В октябре я снова в Петербурге. Летая по Европе, я не имел времени писать статьи для "Нивы" и боялся, что Маркс на это посмотрит косо, но все обошлось благополучно: я обещал засесть за писание статей в Петербурге и в течение ноября-декабря 1895 года и в начале 1896 года действительно написал целую кучу статей о ряде выставок.
В Академии я работал нехотя. После поездки за границу мне стало вдвое тягостнее в этих стенах, и я твердо решил ехать снова, и уже надолго, чтобы там учиться. В конце года меня перевели в мастерскую, и я поступил к Репину. На Рождество поехал в Юрьев (ныне Тарту), где написал портрет отца. Когда я его привез в Петербург, мои друзья в Академии его очень расхваливали, мне же было ясно, что это все не то и не так. Я не мог себе отдать точного отчета, что именно было не так, но я не сомневался, что прав в общей оценке своих академических упражнений.
Развернув как-то старые этюды и портреты университетских лет и даже лицейских, я к ужасу своему увидал, что они были свежее, непосредственнее и просто лучше академических. Что же это?

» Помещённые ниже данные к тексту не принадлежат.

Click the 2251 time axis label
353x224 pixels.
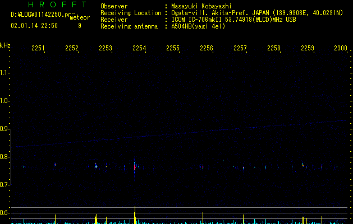tap(38, 48)
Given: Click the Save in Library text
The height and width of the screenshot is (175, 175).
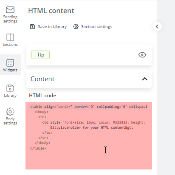Looking at the screenshot, I should pyautogui.click(x=52, y=27).
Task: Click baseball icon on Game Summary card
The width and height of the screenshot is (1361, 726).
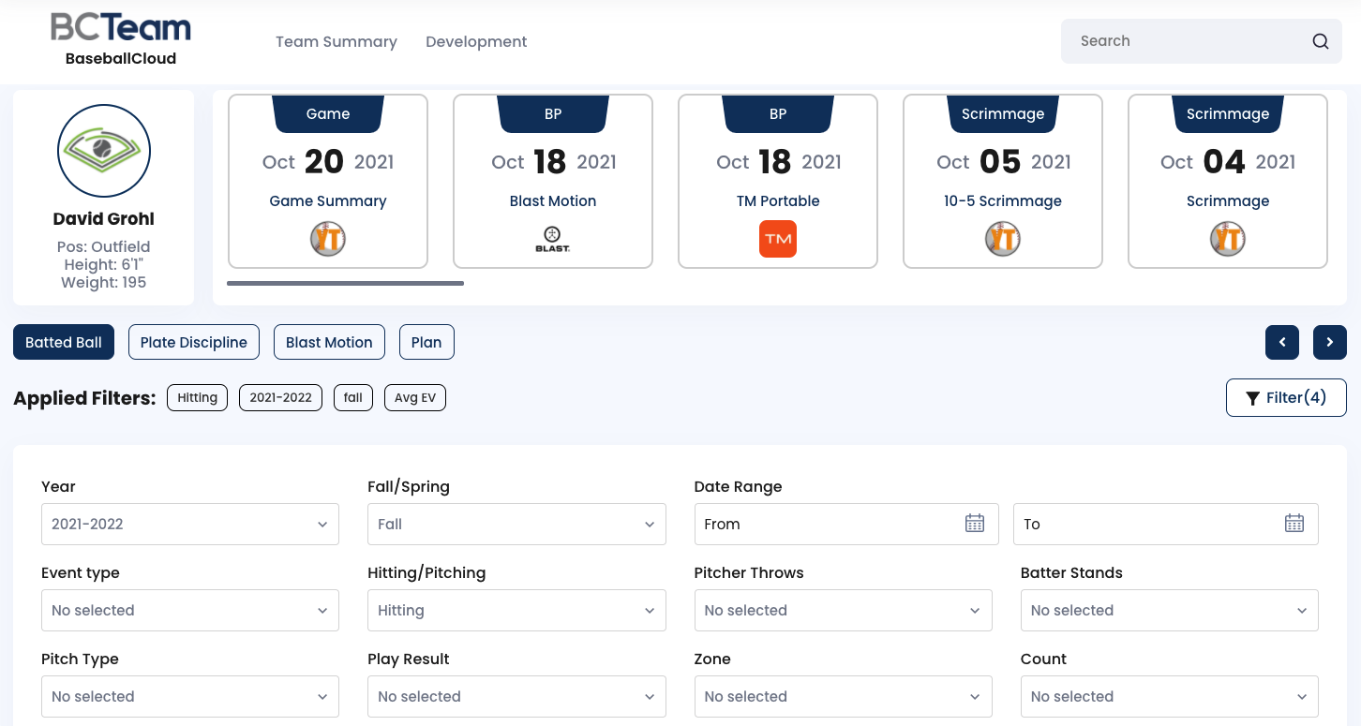Action: [328, 239]
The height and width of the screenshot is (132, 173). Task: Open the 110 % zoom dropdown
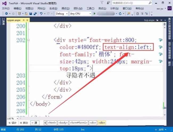click(13, 118)
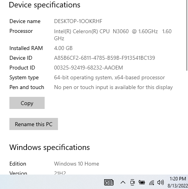This screenshot has height=189, width=188.
Task: Click the No pen or touch input text
Action: pyautogui.click(x=113, y=87)
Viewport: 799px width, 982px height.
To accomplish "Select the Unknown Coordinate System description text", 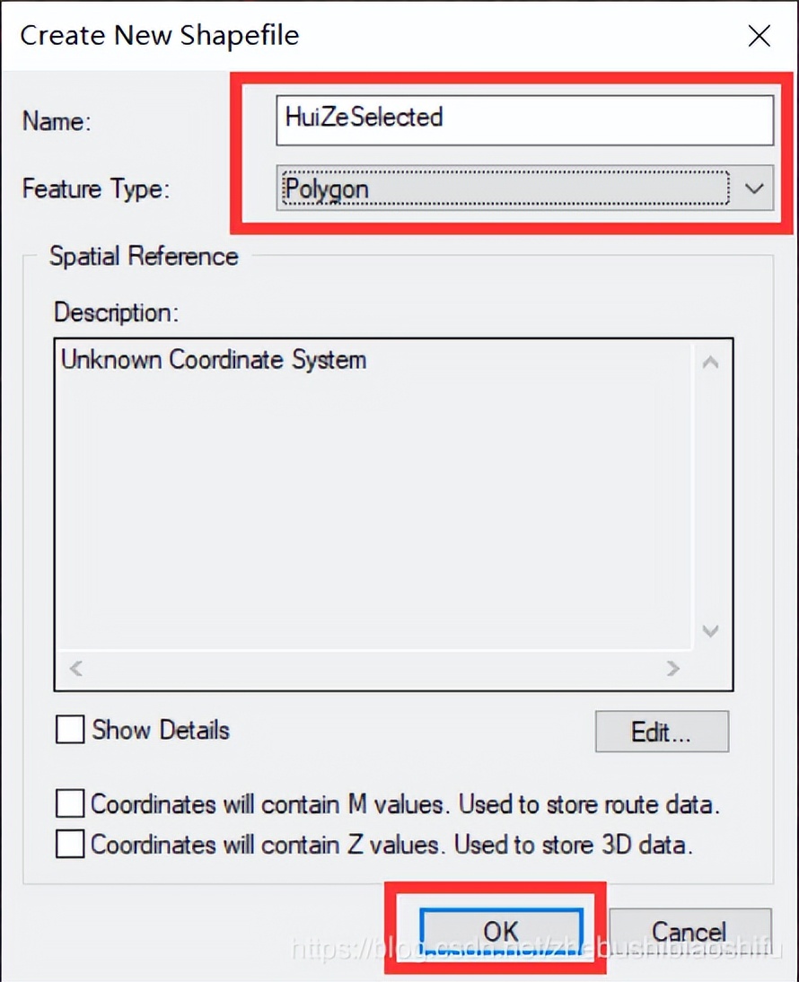I will (213, 360).
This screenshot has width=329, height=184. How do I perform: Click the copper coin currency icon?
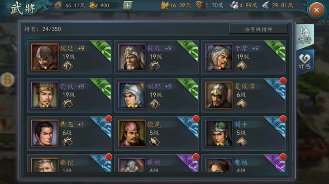click(58, 6)
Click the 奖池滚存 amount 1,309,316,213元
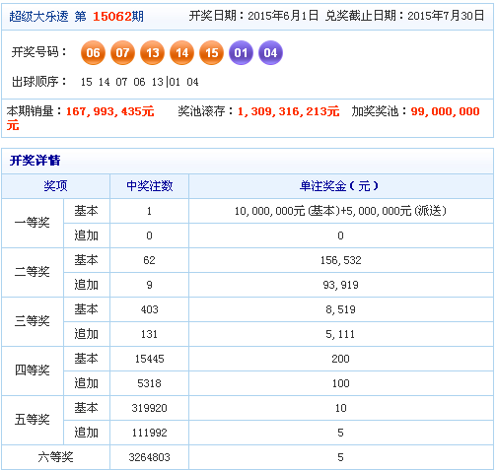This screenshot has width=497, height=470. point(288,111)
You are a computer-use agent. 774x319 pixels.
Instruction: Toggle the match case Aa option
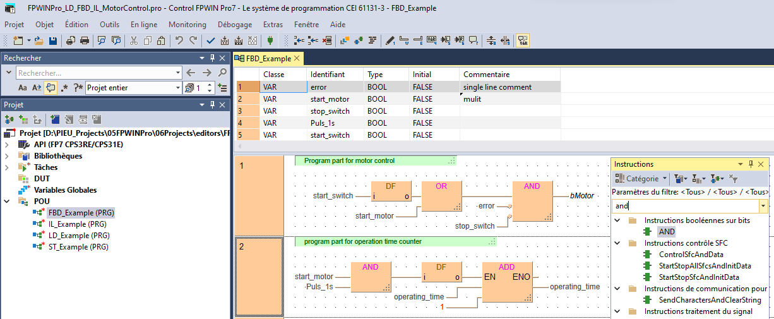tap(23, 88)
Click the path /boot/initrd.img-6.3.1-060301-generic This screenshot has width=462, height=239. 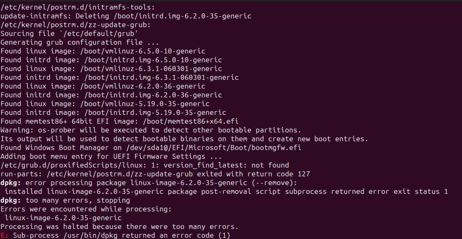coord(161,77)
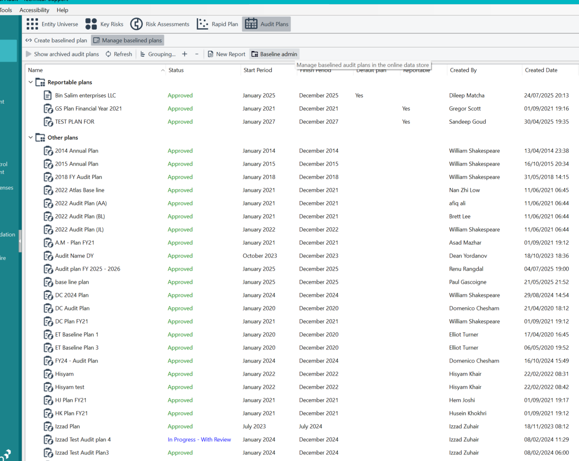Collapse the Other plans group
This screenshot has width=579, height=461.
30,137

В чем дело? - мучительно стучало в мозгу.
Это тревожное состояние не давало мне спокойно работать и в репинской мастерской. "Какие они счастливые, - думал я про своих товарищей по мастерской. - Пишут куда как плохо, а довольны"
Досаднее всего было то, что и Репин как будто был доволен всеми этими сидячими, стоячими, лежачими, нагнувшимися и откинувшимися назад натурщицами на желтом, зеленом и сером фонах со спины, спереди, с боков, снизу, сверху. Бывало, смертельно хочется, чтобы он тебя разнес в пух и прах, а Илья Ефимович подойдет и начнет расхваливать:
- Ах, как хорошо. Чудесно, прекрасно, не трогайте больше - испортите.
- Илья Ефимович, не лепится она у меня - плоская какая-то.
И суешь ему палитру, в надежде что он свирепо пройдется по твоей мазне, а он лишь замашет руками: "Что вы, что вы, да я только испорчу".
Тогда я думал, что он лукавит, что недаром ему Буренин дал прозвище Лукавый мужичонка. Только позднее я понял, что он говорил все это ничуть не лукавя, искренно восхищаясь несуществующими положительными сторонами этюда. А там, перед натурой мне было до последней степени ясно, что натурщица у меня не рыжая Надя, а другая, вовсе на нее не похожая, что фигура ее у меня не стоит, а валится, а Репину ничего не стоило одним взмахом кисти поставить ее на место.
Репин не учил, поэтому тем ценнее были те случаи, когда он, увлекшись красивой натурой, брал холст и становился писать в ряд с нами. У него так все спорилось, так быстро и уверенно получались в час-два Нади и Вари и Зины, что просто диву даешься. Самое замечательное было то, что писал он необыкновенно просто, так просто, что казалось непонятным, почему у нас у всех ничего даже приблизительно равного этому не выходило. Прямо непостижимо: у нас на палитре выдавлено двадцать красок, самых лучших, заграничных, отборных оттенков новейшего выпуска, а получается какая-то бледная немочь, а у него одни охры, да черная, белая и синяя - пять-шесть красок, - а тело живет и сверкает в своей жемчужной расцветке.